EXCERPTED PASSAGE ▸
====
2.2. The Company represents and warrants that: (a) it is and shall remain an
insurance company duly organized and in good standing under applicable law; (b)
it has legally and validly established each Account prior to any issuance or
sale of units thereof, and will continue to maintain each Account, as a separate
account under New York State law; and (c) it has registered each Account as a
unit investment trust in accordance with the provisions of the 1940 Act to serve
as a segregated investment account for the Contracts, and will maintain such
registration for so long as any Contracts are outstanding as required by
applicable law or, alternatively, the Company has not registered one or more
Accounts in proper reliance upon an
exclusion from such registration requirements.
2.3. The Fund represents and warrants that: (a) the Fund shares sold pursuant
to this Agreement shall be registered under the 1933 Act; (b) the Fund shares
sold pursuant to this Agreement shall be duly authorized for issuance and sold
in compliance with all applicable federal securities laws including, without
limitation, the 1933 Act, the 1934 Act, and the 1940 Act; (c) the Fund is and
shall remain a registered investment company under the 1940 Act; and (d) the
Fund shall amend the registration statement for its shares under the 1933 Act
and the 1940 Act from time to time as required in order to effect the continuous
offering of its shares.
====
ENTRIES SUPPLIED ▸
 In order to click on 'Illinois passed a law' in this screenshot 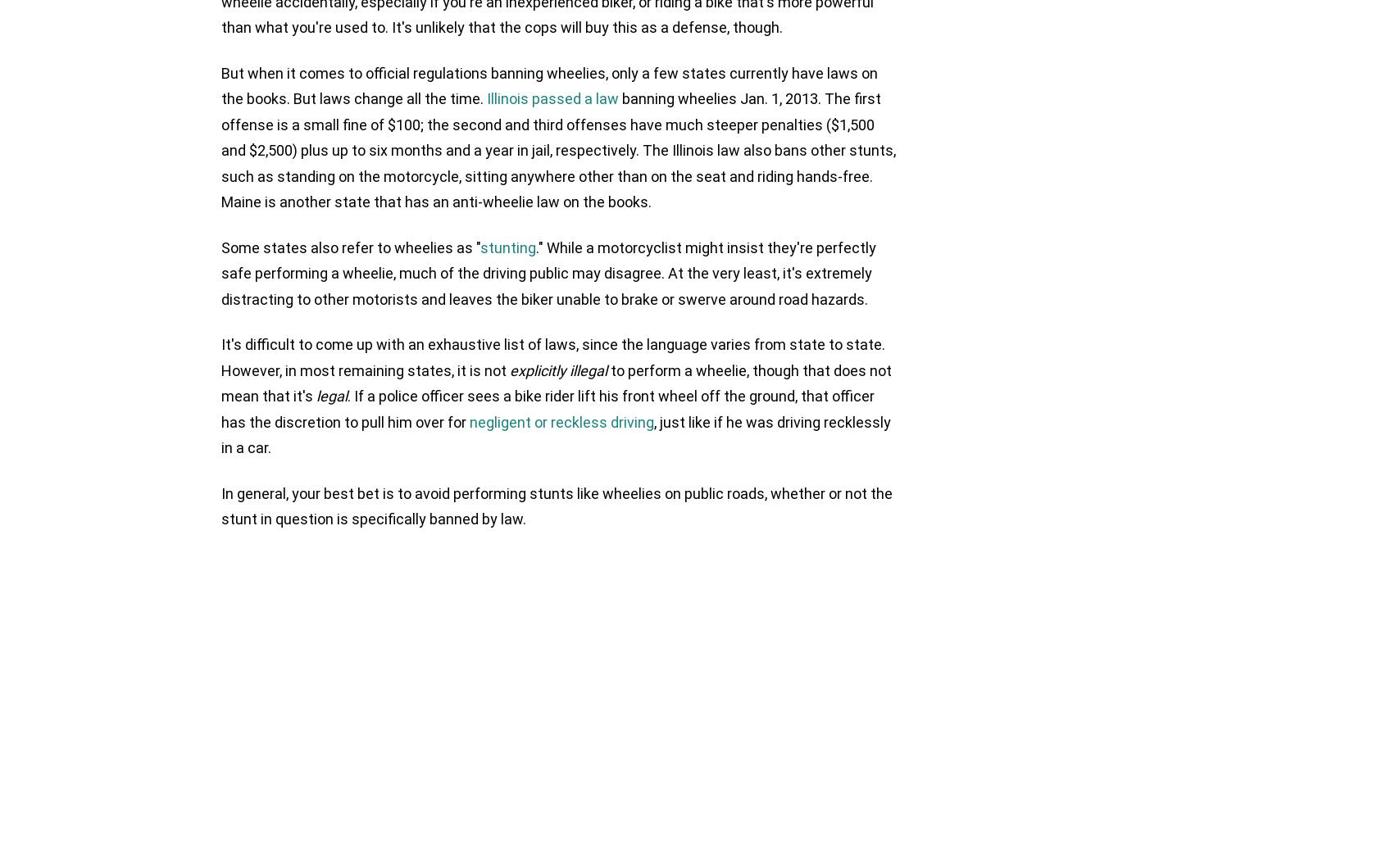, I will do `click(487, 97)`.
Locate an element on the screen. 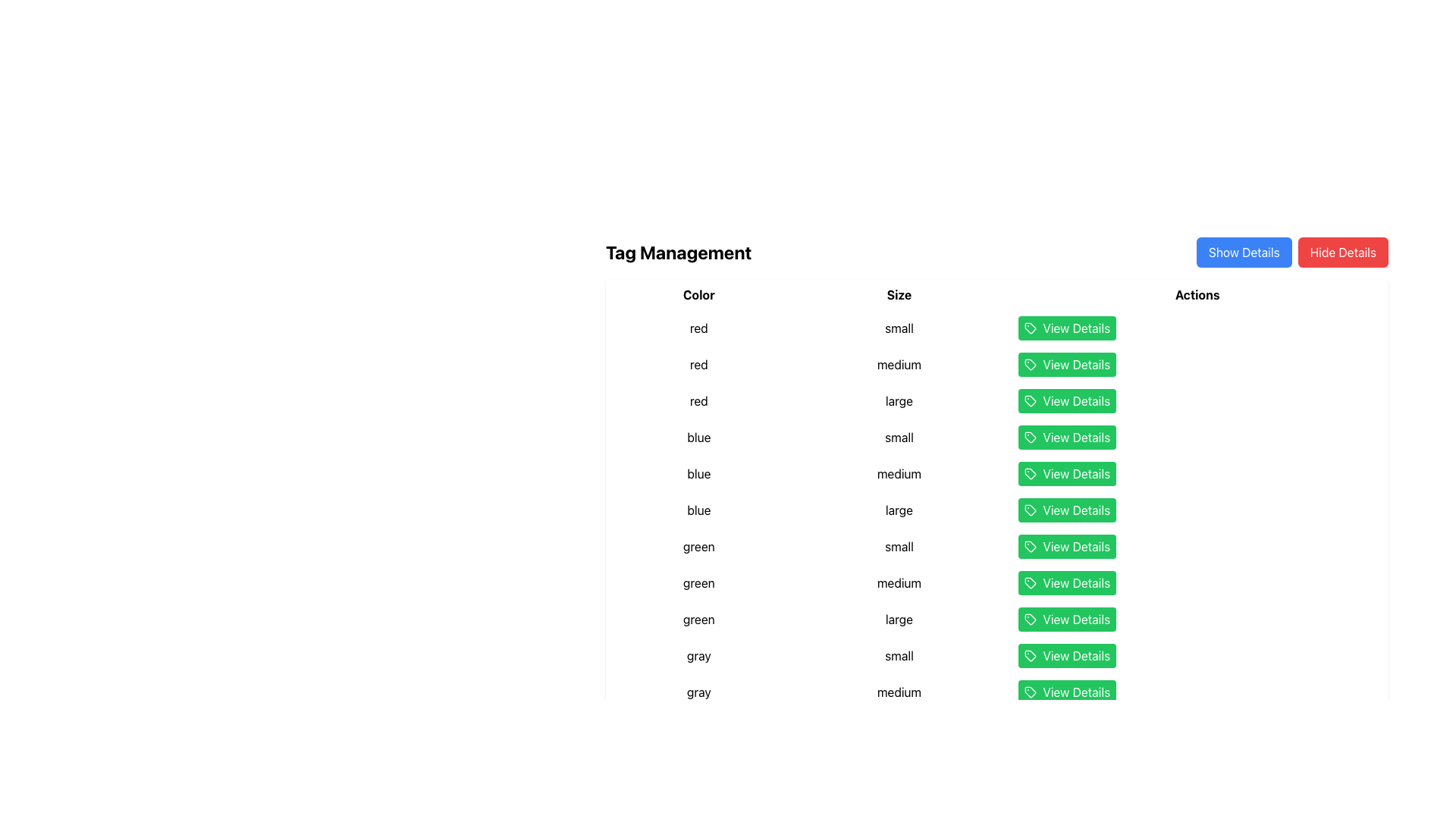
====
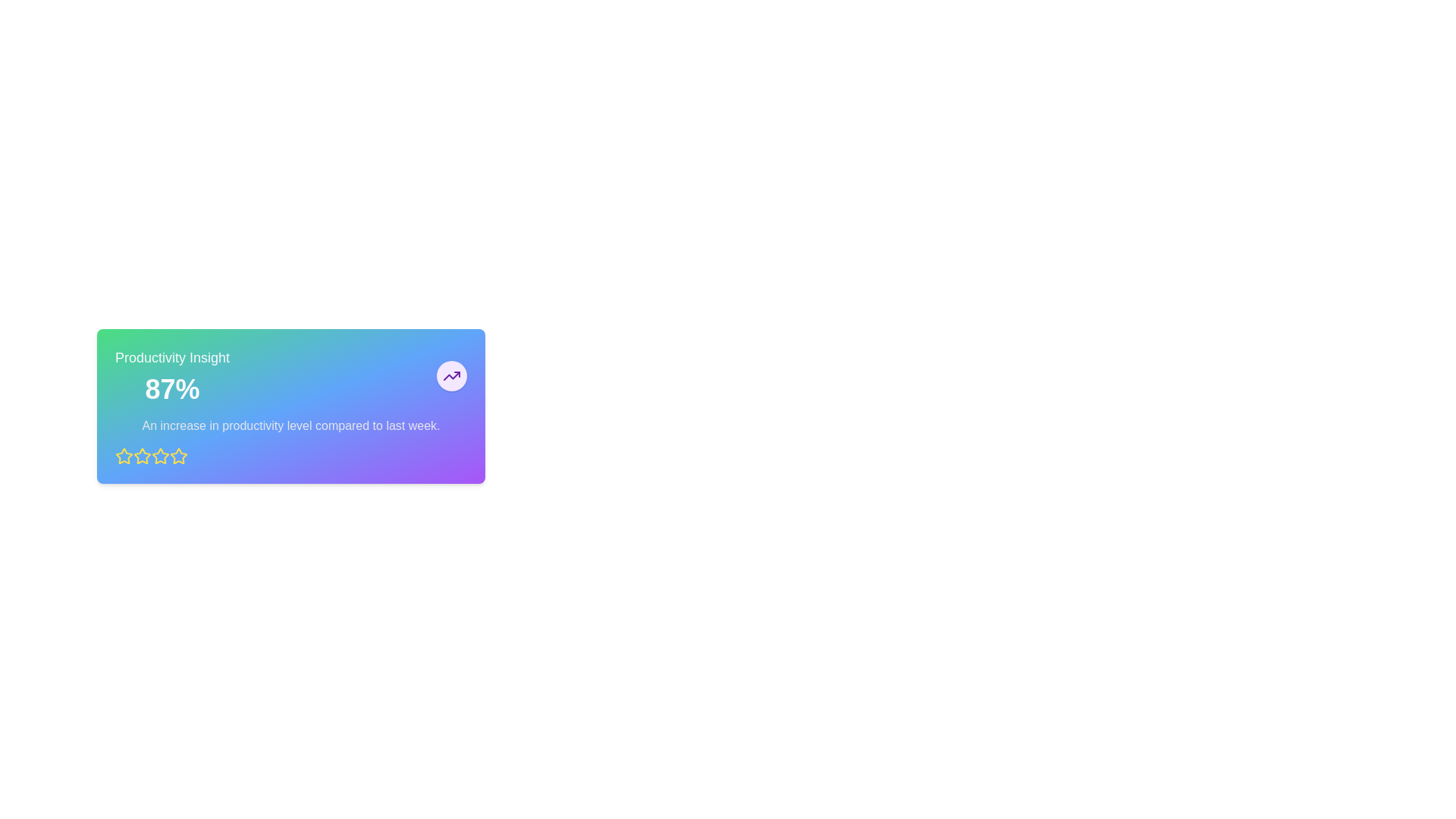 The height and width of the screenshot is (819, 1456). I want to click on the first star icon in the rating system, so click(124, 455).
====
PROBLEM DESCRIPTION ▸
According to the agreement excerpt, under which state's law must the Company maintain each Account as a separate account?

ANSWER FOR THE TASK ▸
New York State law.